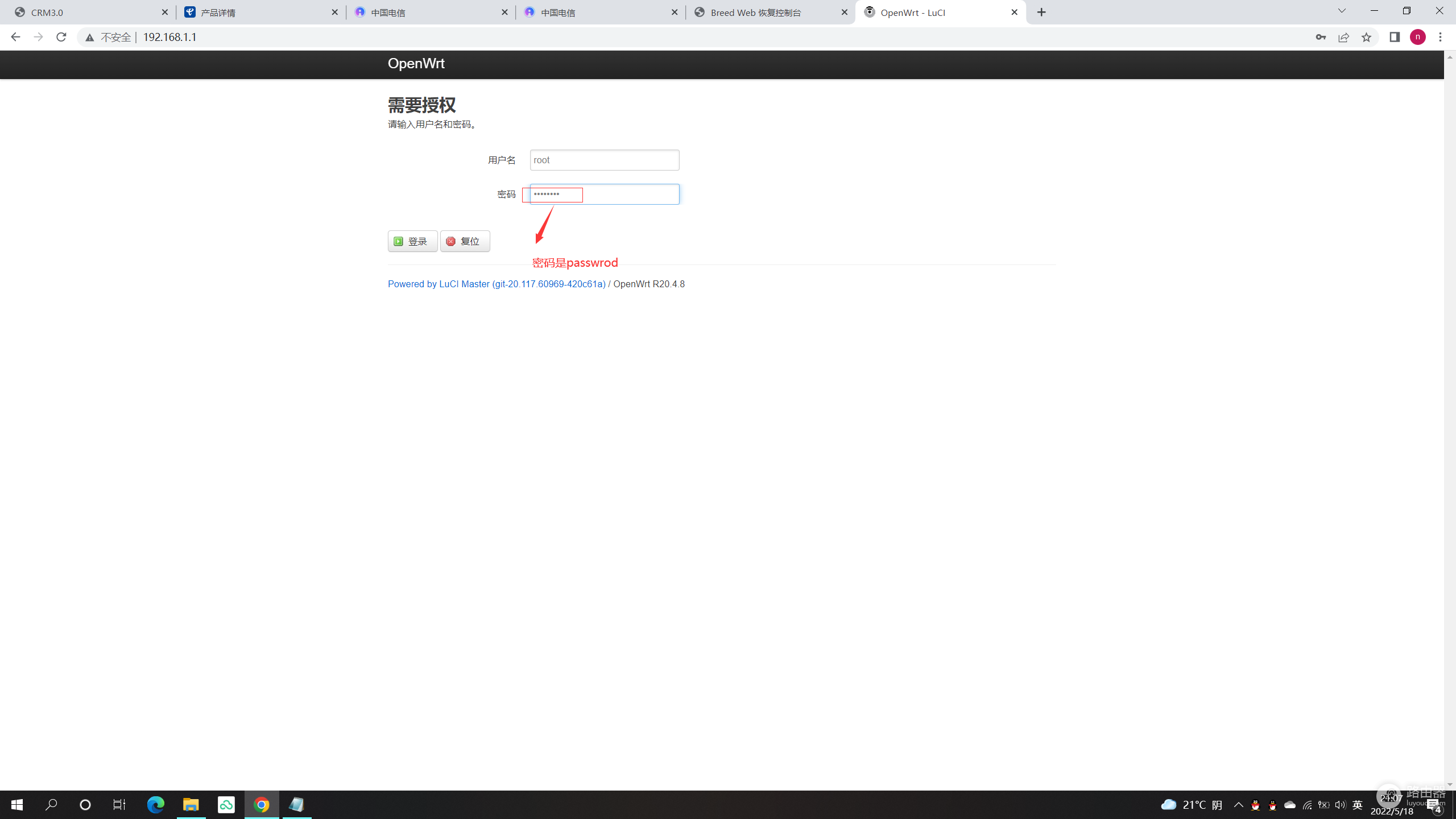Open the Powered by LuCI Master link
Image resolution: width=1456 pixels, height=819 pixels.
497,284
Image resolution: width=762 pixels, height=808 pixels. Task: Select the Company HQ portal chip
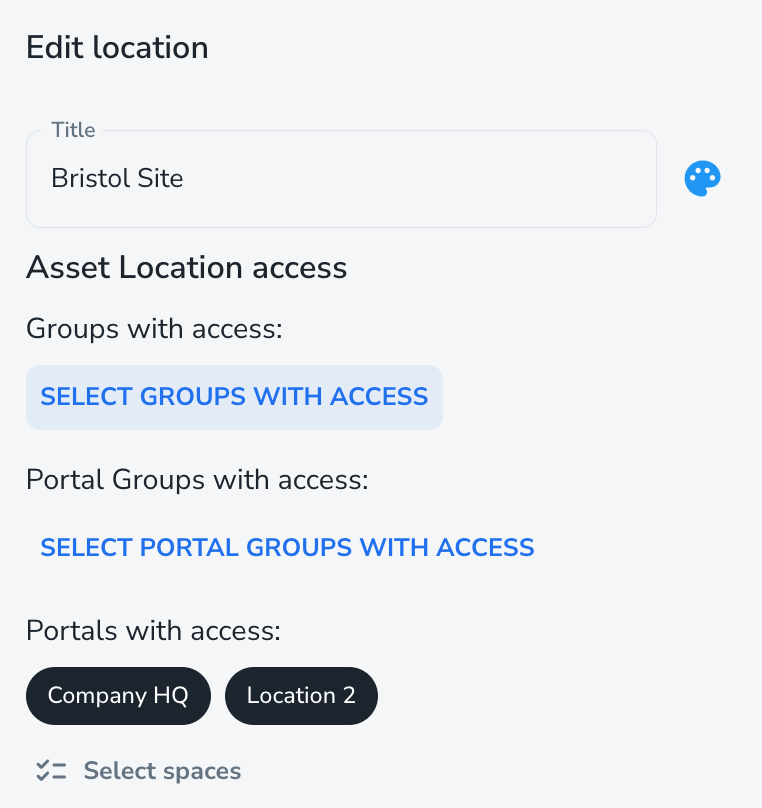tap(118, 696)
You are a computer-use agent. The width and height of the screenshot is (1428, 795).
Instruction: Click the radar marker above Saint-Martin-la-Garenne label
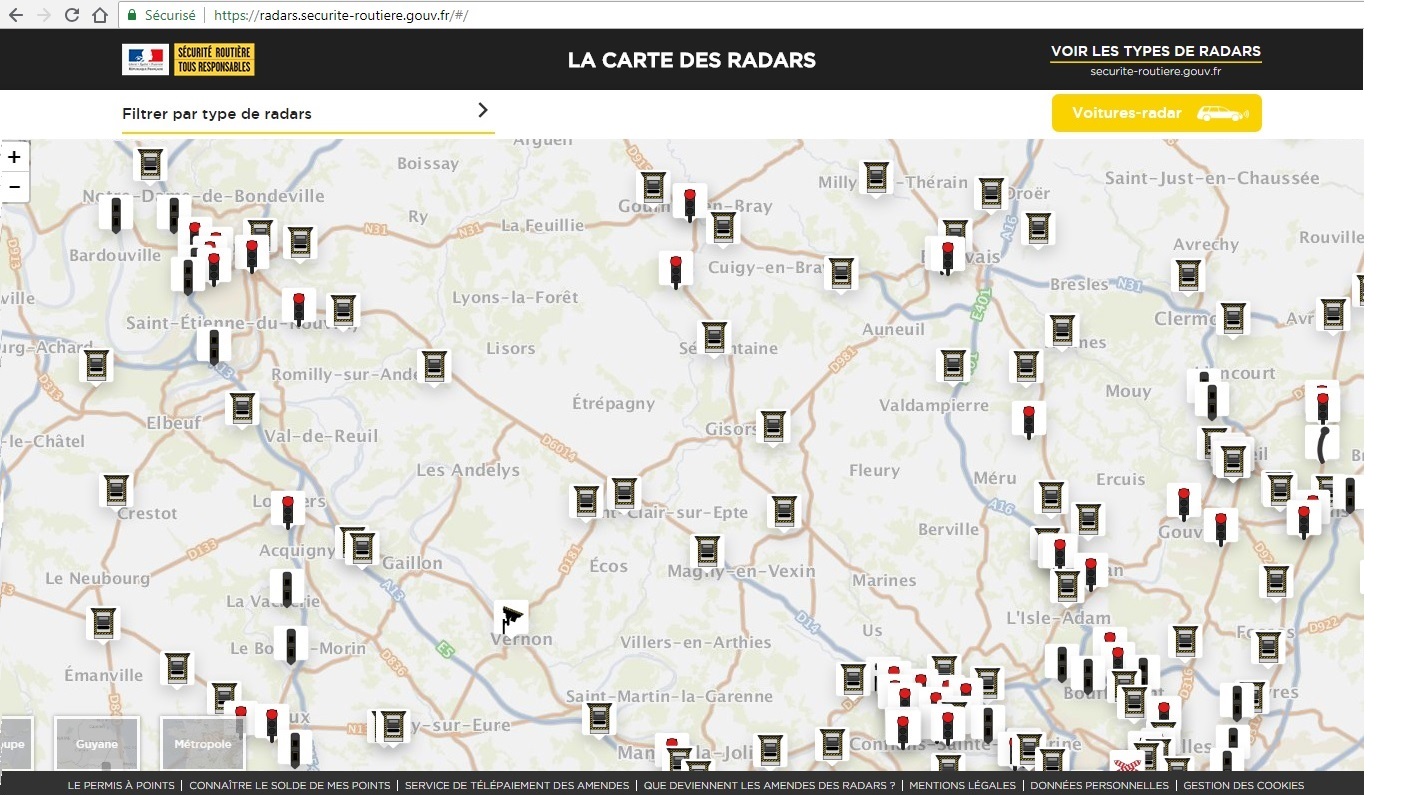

****

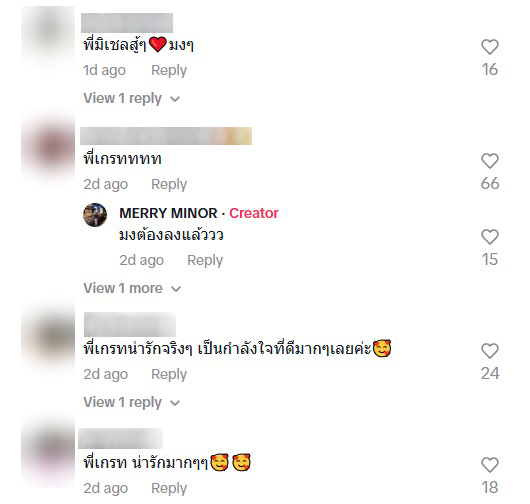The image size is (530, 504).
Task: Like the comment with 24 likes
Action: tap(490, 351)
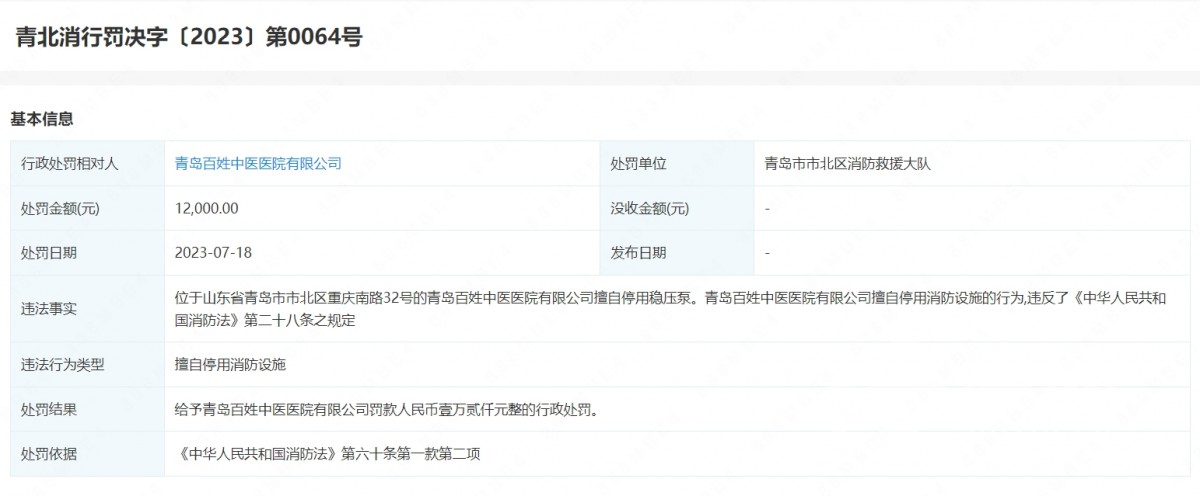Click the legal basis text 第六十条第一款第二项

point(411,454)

****

TASK TO CARRY OUT
Print the rows beginning at the line that contains "You are a computer-use" and ending after the line that contains "Instruction: Click the".

EXPECTED ANSWER
You are a computer-use agent. The width and height of the screenshot is (1428, 795).
Instruction: Click the radar marker above Saint-Martin-la-Garenne label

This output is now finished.